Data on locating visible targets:
==================================================

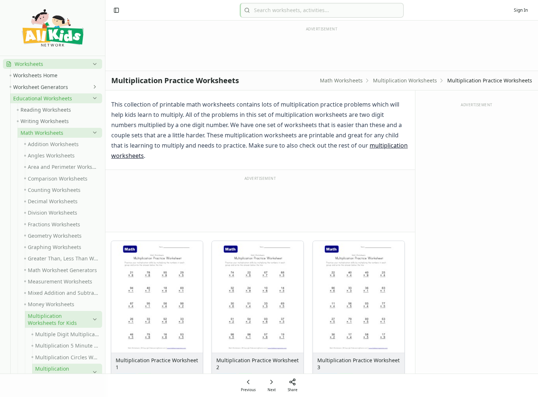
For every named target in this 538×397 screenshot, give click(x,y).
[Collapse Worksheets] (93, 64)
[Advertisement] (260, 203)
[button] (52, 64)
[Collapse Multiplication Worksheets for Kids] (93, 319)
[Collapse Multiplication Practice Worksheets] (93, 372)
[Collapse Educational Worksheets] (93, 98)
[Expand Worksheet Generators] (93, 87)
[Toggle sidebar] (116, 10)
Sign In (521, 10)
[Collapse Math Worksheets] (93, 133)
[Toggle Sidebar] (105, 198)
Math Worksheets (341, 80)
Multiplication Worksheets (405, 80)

==================================================

TASK INSTRUCTIONS: Please reproduce every one of the lines above word for word, leaving out the pictures.

RESULT:
For every named target in this 538×397 screenshot, give click(x,y).
[Collapse Worksheets] (93, 64)
[Advertisement] (260, 203)
[button] (52, 64)
[Collapse Multiplication Worksheets for Kids] (93, 319)
[Collapse Multiplication Practice Worksheets] (93, 372)
[Collapse Educational Worksheets] (93, 98)
[Expand Worksheet Generators] (93, 87)
[Toggle sidebar] (116, 10)
Sign In (521, 10)
[Collapse Math Worksheets] (93, 133)
[Toggle Sidebar] (105, 198)
Math Worksheets (341, 80)
Multiplication Worksheets (405, 80)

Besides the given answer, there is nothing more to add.